The site specific installation, Boys Will Be (2015), was produced for the Industry of the Ordinary Project Space in Chicago, IL. The work, a wall drawing made using toy army men and hot glue, was part of a larger show, Boys Will Be Boys, juxtaposing celebratory conspicuous consumption and the reality of spikes in domestic violence around the holidays. Composed of multiples of a ubiquitous childhood toy, the work examines the role of play in socializing youth and asks the audience whether a tendency toward violence is innate or culturally grounded.

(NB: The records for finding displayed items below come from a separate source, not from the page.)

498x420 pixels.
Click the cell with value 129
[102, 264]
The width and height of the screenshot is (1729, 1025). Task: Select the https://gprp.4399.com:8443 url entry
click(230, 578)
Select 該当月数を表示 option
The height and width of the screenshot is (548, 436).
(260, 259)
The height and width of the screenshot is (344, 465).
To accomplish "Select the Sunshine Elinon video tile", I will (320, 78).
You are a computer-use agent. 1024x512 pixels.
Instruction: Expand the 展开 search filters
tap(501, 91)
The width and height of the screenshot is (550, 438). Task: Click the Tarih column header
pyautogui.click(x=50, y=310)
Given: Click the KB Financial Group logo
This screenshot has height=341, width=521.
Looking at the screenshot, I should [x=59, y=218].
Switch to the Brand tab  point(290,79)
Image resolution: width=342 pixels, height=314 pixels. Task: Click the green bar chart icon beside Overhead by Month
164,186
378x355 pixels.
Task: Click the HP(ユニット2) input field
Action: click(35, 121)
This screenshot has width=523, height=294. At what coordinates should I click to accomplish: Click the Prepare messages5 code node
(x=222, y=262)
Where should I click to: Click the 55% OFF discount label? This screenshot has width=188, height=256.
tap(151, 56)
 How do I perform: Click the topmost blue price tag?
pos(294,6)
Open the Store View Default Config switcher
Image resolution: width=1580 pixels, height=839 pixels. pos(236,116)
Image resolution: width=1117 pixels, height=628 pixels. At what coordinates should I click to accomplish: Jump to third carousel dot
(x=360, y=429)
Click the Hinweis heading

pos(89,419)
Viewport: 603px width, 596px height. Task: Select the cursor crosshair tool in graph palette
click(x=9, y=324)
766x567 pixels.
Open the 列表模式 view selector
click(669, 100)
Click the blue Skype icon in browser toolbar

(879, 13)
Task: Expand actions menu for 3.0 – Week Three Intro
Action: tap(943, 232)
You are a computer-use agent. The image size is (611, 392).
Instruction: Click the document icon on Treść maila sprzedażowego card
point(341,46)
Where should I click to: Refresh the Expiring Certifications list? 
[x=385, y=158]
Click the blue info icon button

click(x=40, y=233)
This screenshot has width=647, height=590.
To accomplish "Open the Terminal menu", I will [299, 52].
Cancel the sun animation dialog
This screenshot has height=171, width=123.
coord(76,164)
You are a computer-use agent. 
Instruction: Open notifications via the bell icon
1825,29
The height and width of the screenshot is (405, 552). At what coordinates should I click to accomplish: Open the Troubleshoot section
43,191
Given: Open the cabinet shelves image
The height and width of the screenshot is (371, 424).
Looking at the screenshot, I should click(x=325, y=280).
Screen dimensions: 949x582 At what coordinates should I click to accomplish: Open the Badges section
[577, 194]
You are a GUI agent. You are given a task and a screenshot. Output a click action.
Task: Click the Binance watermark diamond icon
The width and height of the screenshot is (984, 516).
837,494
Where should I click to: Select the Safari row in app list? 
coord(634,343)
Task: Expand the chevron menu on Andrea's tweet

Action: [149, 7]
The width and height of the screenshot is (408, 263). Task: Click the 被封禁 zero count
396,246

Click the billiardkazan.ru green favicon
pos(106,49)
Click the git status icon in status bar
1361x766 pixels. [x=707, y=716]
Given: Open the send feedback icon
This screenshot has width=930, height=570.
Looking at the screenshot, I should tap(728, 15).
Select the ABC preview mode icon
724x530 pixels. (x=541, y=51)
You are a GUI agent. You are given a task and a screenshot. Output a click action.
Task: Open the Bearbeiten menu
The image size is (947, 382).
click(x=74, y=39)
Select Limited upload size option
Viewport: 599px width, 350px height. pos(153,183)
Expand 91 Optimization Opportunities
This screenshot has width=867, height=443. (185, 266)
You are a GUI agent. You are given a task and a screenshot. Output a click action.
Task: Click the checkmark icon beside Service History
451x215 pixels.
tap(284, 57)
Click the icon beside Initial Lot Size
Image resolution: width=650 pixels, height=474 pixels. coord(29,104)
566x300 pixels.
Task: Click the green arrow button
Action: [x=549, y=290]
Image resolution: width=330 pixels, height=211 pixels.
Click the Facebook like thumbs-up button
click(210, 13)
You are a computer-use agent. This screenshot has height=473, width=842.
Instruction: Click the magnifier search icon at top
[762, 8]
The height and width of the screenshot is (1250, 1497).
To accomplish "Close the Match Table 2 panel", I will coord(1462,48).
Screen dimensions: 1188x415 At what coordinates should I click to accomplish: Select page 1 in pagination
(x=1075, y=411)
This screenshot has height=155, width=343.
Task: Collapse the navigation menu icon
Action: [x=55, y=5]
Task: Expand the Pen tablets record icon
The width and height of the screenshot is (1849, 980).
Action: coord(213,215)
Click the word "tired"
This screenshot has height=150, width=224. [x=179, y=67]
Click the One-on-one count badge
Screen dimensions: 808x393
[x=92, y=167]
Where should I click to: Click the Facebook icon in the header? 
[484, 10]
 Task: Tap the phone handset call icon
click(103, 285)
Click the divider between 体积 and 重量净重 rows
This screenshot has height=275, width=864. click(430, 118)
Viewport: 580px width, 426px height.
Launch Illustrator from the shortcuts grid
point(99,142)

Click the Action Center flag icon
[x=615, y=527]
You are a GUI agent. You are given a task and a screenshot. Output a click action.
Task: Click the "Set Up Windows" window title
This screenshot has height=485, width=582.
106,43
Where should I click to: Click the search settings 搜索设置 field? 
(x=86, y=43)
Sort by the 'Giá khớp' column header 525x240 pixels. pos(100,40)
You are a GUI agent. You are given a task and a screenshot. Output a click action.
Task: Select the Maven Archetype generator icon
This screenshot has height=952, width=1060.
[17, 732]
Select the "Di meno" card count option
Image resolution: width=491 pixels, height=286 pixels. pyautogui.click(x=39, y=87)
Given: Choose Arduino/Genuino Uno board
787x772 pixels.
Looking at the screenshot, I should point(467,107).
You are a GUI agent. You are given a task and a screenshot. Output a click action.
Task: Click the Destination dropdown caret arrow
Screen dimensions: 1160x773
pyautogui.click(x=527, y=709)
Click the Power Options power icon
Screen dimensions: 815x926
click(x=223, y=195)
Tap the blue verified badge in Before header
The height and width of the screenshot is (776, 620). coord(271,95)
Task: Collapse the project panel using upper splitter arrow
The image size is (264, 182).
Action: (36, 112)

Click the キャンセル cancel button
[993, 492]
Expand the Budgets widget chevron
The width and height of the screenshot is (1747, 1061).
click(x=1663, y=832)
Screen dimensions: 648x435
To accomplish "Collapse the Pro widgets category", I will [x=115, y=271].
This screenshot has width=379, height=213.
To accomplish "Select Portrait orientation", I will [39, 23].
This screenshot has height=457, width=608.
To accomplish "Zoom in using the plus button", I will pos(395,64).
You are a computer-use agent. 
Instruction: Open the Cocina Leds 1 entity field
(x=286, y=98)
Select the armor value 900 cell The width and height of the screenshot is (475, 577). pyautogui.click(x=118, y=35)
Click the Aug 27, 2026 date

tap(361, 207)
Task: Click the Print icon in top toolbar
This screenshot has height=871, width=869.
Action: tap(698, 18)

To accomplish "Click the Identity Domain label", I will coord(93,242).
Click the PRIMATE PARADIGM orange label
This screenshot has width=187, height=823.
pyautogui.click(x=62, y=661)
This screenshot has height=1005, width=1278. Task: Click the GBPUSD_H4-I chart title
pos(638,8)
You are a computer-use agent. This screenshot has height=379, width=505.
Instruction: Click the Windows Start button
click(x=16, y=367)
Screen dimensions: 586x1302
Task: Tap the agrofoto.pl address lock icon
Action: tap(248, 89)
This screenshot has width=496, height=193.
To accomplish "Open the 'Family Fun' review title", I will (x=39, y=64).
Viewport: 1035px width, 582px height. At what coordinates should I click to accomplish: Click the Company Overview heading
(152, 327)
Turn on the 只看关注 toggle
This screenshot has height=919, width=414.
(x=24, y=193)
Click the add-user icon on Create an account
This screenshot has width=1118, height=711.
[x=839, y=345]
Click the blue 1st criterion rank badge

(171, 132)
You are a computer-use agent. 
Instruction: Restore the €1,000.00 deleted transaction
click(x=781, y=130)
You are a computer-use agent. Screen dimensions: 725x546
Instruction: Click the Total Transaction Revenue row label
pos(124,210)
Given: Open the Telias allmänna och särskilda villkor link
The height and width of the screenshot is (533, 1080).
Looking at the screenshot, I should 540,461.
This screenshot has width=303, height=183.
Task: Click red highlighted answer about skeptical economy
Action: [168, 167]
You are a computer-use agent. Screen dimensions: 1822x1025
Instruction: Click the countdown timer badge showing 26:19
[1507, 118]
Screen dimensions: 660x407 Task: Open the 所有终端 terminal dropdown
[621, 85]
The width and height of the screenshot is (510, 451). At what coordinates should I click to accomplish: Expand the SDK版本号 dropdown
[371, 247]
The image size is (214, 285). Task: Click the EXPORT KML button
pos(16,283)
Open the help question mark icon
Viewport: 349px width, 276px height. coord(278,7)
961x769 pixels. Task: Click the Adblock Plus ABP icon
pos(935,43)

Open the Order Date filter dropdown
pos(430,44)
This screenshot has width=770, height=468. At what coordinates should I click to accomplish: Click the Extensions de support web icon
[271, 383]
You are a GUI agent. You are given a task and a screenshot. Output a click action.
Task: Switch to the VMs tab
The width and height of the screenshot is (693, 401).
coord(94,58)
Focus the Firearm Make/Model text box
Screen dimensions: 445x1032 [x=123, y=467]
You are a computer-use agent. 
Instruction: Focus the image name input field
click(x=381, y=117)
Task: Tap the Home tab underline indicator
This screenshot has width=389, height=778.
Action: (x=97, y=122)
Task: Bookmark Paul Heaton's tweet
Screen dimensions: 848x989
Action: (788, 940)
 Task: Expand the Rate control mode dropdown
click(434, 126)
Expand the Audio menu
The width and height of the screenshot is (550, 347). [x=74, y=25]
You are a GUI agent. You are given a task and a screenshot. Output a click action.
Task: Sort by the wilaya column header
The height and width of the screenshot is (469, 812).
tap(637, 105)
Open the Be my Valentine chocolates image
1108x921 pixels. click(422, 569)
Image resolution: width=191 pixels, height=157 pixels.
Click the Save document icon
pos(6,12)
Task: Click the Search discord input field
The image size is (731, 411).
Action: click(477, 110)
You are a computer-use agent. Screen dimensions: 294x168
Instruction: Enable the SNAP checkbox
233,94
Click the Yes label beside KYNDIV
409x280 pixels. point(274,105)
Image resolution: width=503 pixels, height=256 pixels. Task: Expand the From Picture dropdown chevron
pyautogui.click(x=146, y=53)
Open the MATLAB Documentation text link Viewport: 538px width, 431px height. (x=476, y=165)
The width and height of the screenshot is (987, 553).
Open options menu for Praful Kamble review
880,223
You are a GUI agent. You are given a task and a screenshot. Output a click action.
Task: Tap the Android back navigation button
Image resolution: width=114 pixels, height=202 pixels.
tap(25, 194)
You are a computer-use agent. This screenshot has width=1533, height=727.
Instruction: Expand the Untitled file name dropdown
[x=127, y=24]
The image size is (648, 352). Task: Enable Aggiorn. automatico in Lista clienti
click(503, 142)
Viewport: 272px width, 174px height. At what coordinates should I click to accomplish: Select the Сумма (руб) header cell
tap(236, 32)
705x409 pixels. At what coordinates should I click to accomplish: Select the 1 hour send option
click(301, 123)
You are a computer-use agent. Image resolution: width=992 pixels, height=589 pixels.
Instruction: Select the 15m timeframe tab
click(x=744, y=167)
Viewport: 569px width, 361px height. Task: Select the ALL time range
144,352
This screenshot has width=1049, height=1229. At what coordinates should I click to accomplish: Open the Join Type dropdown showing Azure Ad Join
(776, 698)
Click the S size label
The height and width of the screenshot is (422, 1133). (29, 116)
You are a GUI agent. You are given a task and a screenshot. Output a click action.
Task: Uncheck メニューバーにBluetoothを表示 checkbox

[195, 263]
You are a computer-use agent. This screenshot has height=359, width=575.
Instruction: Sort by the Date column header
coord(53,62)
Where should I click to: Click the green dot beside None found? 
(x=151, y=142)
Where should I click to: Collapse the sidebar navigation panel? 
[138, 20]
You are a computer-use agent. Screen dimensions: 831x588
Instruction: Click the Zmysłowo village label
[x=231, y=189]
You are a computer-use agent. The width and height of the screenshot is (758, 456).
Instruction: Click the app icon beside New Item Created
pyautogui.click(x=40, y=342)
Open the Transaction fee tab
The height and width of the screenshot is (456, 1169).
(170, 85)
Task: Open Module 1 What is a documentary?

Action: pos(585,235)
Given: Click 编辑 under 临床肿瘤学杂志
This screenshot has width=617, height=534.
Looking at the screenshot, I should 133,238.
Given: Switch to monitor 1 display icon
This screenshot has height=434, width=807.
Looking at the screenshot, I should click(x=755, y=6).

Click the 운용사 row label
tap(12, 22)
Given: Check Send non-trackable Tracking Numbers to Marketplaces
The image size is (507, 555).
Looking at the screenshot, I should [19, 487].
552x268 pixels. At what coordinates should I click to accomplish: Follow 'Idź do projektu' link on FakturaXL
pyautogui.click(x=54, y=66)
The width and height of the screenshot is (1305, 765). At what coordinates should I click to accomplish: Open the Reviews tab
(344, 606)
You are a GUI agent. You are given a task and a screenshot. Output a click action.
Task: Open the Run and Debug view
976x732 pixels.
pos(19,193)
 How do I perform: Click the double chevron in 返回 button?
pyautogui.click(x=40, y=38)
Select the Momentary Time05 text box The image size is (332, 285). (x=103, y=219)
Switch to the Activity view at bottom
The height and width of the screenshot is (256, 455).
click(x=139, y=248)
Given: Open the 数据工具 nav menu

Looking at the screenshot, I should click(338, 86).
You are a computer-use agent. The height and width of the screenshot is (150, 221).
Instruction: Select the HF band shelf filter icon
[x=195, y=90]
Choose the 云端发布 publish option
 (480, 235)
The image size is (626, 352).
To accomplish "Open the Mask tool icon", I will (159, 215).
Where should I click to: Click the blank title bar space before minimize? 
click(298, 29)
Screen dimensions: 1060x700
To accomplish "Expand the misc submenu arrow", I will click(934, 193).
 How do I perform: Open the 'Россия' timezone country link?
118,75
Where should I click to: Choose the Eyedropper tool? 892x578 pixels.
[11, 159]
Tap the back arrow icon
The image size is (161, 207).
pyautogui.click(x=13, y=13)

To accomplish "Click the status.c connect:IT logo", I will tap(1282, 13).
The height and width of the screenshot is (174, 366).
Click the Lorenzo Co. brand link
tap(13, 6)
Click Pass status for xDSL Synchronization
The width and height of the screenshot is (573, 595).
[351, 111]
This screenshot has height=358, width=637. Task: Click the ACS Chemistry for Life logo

Hung across from a larger-than-life gun made out of discarded Christmas trees in the Mana Chicago gallery space and shown at the very beginning of January 2015, the work was also made at a celebratory time of year, full of promise for the future and reflections on the past. The guns in and around the piece reference the celebratory New Year’s gunfire that the Chicago Police routinely warn against AND the guns used to kill Eric Garner, Michael Brown, and Tamir Rice in the previous year. Rather than offering a clear vision of how male children act or misbehave, I ask whether we, as a society, desire a culture of peace?
Documentation of the work was featured in The Spring 2015 Vol. 2 Issue 3 of SLAG Mag, published by the Old Furnace, an artist residency in Harrisonburg, VA focusing on social justice.